____ INFORMATION GIVEN

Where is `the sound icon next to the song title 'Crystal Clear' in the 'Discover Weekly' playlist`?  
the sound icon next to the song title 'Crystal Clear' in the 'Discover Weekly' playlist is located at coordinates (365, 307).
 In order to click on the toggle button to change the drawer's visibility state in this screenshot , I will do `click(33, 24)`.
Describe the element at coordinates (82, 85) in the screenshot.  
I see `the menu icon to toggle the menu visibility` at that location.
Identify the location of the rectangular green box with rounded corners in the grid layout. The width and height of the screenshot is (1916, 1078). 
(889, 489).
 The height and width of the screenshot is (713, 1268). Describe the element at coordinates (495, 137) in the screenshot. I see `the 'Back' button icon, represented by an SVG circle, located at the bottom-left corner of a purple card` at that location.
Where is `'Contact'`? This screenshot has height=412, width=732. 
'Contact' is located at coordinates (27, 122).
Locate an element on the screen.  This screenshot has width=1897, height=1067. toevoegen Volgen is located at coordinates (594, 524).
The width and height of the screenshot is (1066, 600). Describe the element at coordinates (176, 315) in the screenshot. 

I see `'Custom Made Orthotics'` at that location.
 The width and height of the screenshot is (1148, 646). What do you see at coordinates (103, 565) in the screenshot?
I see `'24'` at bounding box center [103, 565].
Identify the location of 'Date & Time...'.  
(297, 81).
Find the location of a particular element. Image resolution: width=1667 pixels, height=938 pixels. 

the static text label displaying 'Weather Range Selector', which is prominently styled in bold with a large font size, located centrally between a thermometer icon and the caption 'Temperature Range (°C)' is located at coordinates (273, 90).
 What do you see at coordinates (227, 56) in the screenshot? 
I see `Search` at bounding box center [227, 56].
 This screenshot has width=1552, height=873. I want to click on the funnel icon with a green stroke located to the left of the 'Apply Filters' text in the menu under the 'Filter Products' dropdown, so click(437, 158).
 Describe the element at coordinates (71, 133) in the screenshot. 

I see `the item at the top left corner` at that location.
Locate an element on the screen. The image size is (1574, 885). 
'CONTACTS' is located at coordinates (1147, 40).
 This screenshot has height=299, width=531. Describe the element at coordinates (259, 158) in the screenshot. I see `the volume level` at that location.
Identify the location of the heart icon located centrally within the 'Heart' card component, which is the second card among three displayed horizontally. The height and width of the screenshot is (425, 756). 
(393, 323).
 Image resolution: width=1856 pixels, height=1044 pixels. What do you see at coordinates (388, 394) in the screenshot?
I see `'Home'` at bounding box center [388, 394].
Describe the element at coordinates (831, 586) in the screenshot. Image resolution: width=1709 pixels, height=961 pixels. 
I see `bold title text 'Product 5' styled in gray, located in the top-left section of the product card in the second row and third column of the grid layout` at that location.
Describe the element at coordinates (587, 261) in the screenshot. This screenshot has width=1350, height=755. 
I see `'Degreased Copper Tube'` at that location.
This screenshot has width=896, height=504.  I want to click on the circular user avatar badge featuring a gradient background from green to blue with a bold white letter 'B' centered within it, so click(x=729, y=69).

________

## TASK
Please give every line of the rows above as a Markdown table with the columns "No." and "Line," numbering the lines in order and leaving out blank lines.

## TASK RESPONSE
| No. | Line |
|---|---|
| 1 | Where is `the sound icon next to the song title 'Crystal Clear' in the 'Discover Weekly' playlist`?   |
| 2 | the sound icon next to the song title 'Crystal Clear' in the 'Discover Weekly' playlist is located at coordinates (365, 307). |
| 3 |  In order to click on the toggle button to change the drawer's visibility state in this screenshot , I will do `click(33, 24)`. |
| 4 | Describe the element at coordinates (82, 85) in the screenshot.   |
| 5 | I see `the menu icon to toggle the menu visibility` at that location. |
| 6 | Identify the location of the rectangular green box with rounded corners in the grid layout. The width and height of the screenshot is (1916, 1078).  |
| 7 | (889, 489). |
| 8 |  The height and width of the screenshot is (713, 1268). Describe the element at coordinates (495, 137) in the screenshot. I see `the 'Back' button icon, represented by an SVG circle, located at the bottom-left corner of a purple card` at that location. |
| 9 | Where is `'Contact'`? This screenshot has height=412, width=732.  |
| 10 | 'Contact' is located at coordinates (27, 122). |
| 11 | Locate an element on the screen.  This screenshot has width=1897, height=1067. toevoegen Volgen is located at coordinates (594, 524). |
| 12 | The width and height of the screenshot is (1066, 600). Describe the element at coordinates (176, 315) in the screenshot.  |
| 13 | I see `'Custom Made Orthotics'` at that location. |
| 14 |  The width and height of the screenshot is (1148, 646). What do you see at coordinates (103, 565) in the screenshot? |
| 15 | I see `'24'` at bounding box center [103, 565]. |
| 16 | Identify the location of 'Date & Time...'.   |
| 17 | (297, 81). |
| 18 | Find the location of a particular element. Image resolution: width=1667 pixels, height=938 pixels.  |
| 19 | the static text label displaying 'Weather Range Selector', which is prominently styled in bold with a large font size, located centrally between a thermometer icon and the caption 'Temperature Range (°C)' is located at coordinates (273, 90). |
| 20 |  What do you see at coordinates (227, 56) in the screenshot?  |
| 21 | I see `Search` at bounding box center [227, 56]. |
| 22 |  This screenshot has width=1552, height=873. I want to click on the funnel icon with a green stroke located to the left of the 'Apply Filters' text in the menu under the 'Filter Products' dropdown, so click(437, 158). |
| 23 |  Describe the element at coordinates (71, 133) in the screenshot.  |
| 24 | I see `the item at the top left corner` at that location. |
| 25 | Locate an element on the screen. The image size is (1574, 885).  |
| 26 | 'CONTACTS' is located at coordinates (1147, 40). |
| 27 |  This screenshot has height=299, width=531. Describe the element at coordinates (259, 158) in the screenshot. I see `the volume level` at that location. |
| 28 | Identify the location of the heart icon located centrally within the 'Heart' card component, which is the second card among three displayed horizontally. The height and width of the screenshot is (425, 756).  |
| 29 | (393, 323). |
| 30 |  Image resolution: width=1856 pixels, height=1044 pixels. What do you see at coordinates (388, 394) in the screenshot? |
| 31 | I see `'Home'` at bounding box center [388, 394]. |
| 32 | Describe the element at coordinates (831, 586) in the screenshot. Image resolution: width=1709 pixels, height=961 pixels.  |
| 33 | I see `bold title text 'Product 5' styled in gray, located in the top-left section of the product card in the second row and third column of the grid layout` at that location. |
| 34 | Describe the element at coordinates (587, 261) in the screenshot. This screenshot has width=1350, height=755.  |
| 35 | I see `'Degreased Copper Tube'` at that location. |
| 36 | This screenshot has width=896, height=504.  I want to click on the circular user avatar badge featuring a gradient background from green to blue with a bold white letter 'B' centered within it, so click(x=729, y=69). |